Series background & context
The Diagnosis Murder novels are classic TV-style mysteries in book form, written as original cases for fans of the show and for readers who just want a clean, clue-driven whodunit. They follow Dr. Mark Sloan, a physician with a habit of noticing what other people miss, and his son Steve Sloan, a detective who keeps getting pulled into crimes that land uncomfortably close to the hospital.
Mark isn’t a cop and he isn’t trying to be. He’s a doctor who asks one extra question, then another, until the official story starts to wobble. Steve brings the badge, the interviews, and the pressure of a real investigation, which makes their partnership feel both warm and tense, like a family dinner that turns into a debate.
These books keep the show’s cozy, puzzle-forward vibe. The violence stays off-page more often than not, the focus is on motives and alibis, and the clues usually have a medical twist, a diagnosis that doesn’t add up, a treatment that raises questions, a patient history that turns into a secret. Even when the case pushes outside the hospital, the medical world stays central.
The fun of the series is the mix of worlds. Mark’s hospital life puts him near victims, suspects, and evidence, while Steve handles the official police work. That gives the stories a steady rhythm: hospital conversations, street-level interviews, then the moment when Mark spots the detail that makes the whole timeline click.

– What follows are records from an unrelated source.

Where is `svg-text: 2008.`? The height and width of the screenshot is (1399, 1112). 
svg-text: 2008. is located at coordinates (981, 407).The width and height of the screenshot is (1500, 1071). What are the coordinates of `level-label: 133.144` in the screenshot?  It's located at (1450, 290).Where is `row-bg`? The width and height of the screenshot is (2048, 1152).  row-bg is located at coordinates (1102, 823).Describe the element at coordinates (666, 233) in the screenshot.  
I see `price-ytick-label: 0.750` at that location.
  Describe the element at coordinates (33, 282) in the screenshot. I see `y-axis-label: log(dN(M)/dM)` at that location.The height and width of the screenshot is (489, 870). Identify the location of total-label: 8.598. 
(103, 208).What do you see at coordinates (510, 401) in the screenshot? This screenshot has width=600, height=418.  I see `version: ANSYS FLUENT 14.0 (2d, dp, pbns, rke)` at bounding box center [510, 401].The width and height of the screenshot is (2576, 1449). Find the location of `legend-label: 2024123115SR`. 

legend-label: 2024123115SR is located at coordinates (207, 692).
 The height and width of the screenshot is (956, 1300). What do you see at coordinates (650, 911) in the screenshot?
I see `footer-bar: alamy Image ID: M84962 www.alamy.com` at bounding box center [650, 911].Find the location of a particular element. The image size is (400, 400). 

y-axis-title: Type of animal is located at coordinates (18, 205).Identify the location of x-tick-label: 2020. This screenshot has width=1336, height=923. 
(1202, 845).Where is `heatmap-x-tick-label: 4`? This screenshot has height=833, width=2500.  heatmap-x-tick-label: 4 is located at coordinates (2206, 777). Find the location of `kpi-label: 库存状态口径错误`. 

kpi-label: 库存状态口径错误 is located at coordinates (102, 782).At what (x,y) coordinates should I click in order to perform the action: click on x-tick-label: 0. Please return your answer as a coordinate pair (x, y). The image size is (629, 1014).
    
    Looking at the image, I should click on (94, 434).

They read like tight episodes, with a clear setup, a string of complications, and a satisfying explanation at the end.
Even though each book has its own case, the tone is consistent. You get Los Angeles settings, a familiar cast, and plenty of small moments that feel like scenes written for a camera, the banter, the side characters, and the way a clue can hide in plain sight.
For a reading order, starting with The Silent Partner makes sense, then continuing through The Death Merchant, The Shooting Script, The Waking Nightmare, and the later entries. They’re written to be approachable for new readers, so you can also pick one based on the title and jump in without feeling lost.
If you like mysteries that balance crime and medicine without going overly graphic, this series is a good fit. It’s comfort reading for people who want a clever case, a personable investigator, and a world that always comes back to the question: what really happened, and who wanted it covered up?